Ole Mess
Charlie Weis Jr.’s sudden return to call plays for Ole Miss in the College Football Playoff—after leaving Oxford with Lane Kiffin to join LSU—creates a bizarre and self-inflicted credibility problem for the Rebels. Ole Miss made a very public point of blocking Kiffin from coaching the team in the postseason, framing it as a matter of program control, continuity, and keeping outside influence away from the players. Yet somehow the offensive coordinator who left with Kiffin is being welcomed back to run the show? It’s a confusing contradiction that exposes the cracks in Ole Miss’s internal logic.

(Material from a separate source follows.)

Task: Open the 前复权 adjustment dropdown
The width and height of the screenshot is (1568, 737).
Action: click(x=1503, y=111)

On the field, this decision essentially confirms what observers suspected: Ole Miss is lost offensively without the Kiffin–Weis brain trust. Allowing Weis Jr. to step back in is effectively an admission that the current staff cannot operate the offense at a playoff level. Off the field, the optics are arguably worse. Weis Jr. returning gives Kiffin indirect influence over the team—whether through shared language, concepts, tendencies, or simple communication with his former lieutenant. If the school’s priority was distancing itself from Kiffin, this completely undermines that stance.

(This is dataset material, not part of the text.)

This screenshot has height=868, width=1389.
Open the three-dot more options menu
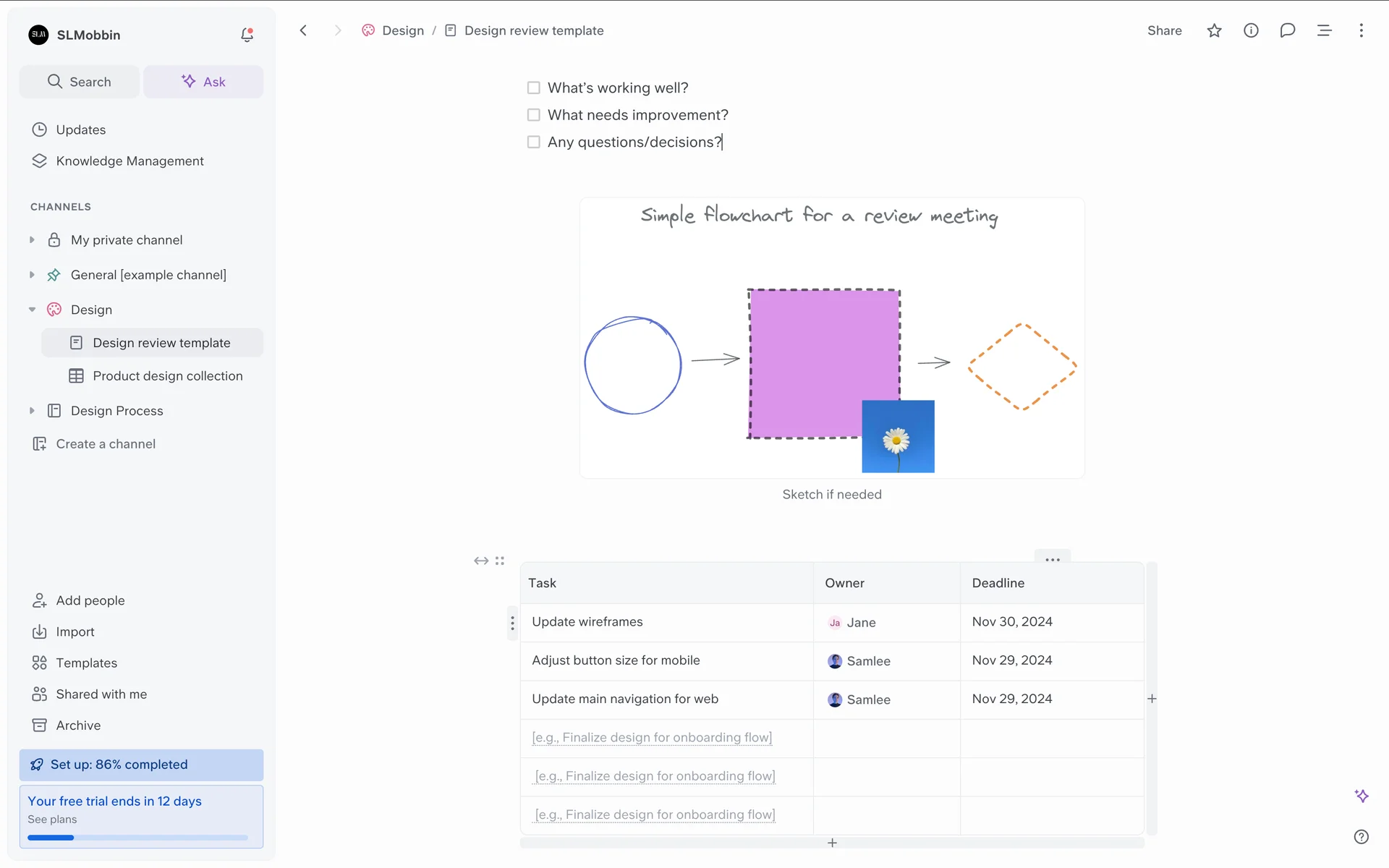[1361, 30]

The move raises legitimate questions about leadership, alignment, and internal conflict. Players know who built the offense they run. Coaches know how closely Kiffin and Weis Jr. operate. Bringing back one but banning the other invites tension, second-guessing, and mixed loyalties inside the building. In trying to control the narrative, Ole Miss instead signaled panic—and compromised the integrity of its own decision-making.